Pouvoir discrétionnaire de la police à l'égard des jeunes contrevenants
V. Facteurs conjoncturels influant sur le pouvoir discrétionnaire de la police
Dans ce chapitre, nous analysons les incidences possibles des facteurs propres à un incident et à l'adolescent arrêté sur les décisions prises par la police à l'égard de l'adolescent. Les circonstances de l'incident que nous évaluons sont notamment, la gravité du crime selon le type d'infraction, la présence ou l'utilisation d'une arme et le tort causé à la victime, les circonstances liées à la victime, notamment la préférence de celle-ci pour une action particulière par la police, le genre de victime (un particulier ou une entreprise) et la relation entre la victime et le contrevenant; viennent ensuite les aspects liés à la complicité, notamment le fait qu'il y ait eu un ou plusieurs complices, qu'il s'agissait ou non d'un adulte et que le crime semblait avoir été commis par un gang; puis la consommation de drogue ou d'alcool par l'adolescent au moment de l'incident et, enfin, le lieu et le moment de la journée où l'incident a eu lieu.
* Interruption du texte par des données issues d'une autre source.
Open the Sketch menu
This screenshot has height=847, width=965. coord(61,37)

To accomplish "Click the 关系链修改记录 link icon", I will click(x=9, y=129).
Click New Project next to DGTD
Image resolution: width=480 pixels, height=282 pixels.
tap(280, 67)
Nous examinons aussi les caractéristiques Page suivantes au sujet de l'adolescent arrêté : antécédents d'activités criminelles, âge, sexe, race, attitude, appartenance à un groupe ou à un gang, situation à la maison et à l'école et engagement des parents.
Nous avons tenté d'évaluer de deux manières les incidences de chacune de ces influences sur les décisions de la police. D'abord, dans nos entrevues avec les policiers, nous avons demandé à tous les agents qui participaient ou avaient récemment participé à une décision concernant un adolescent arrêté dans quelle mesure chacun de ces facteurs avait eu une influence sur leur décision d'avoir recours ou non à une mesure officieuse, de diriger l'adolescent vers un programme de mesures de rechange, ou de porter une accusation (ou de recommander l'une ou l'autre de ces mesures, si la décision ne leur revenait pas). Nous avons posé ces questions à au moins un agent de chacun des services de police de notre échantillon. Dans les services et détachements de police plus petits où nous avons interrogé seulement un ou deux agents, les répondant occupaient des postes allant de policiers-patrouilleurs à commandants, mais tous prenaient part ou avaient récemment pris part à une décision concernant un jeune contrevenant. Dans les services de police plus importants où nous avons interrogé de deux à sept agents, nous n'avons pas posé ces questions aux membres de la direction puisque, de façon générale, ils n'avaient pas pris part à ce genre de décision depuis plusieurs années ou davantage.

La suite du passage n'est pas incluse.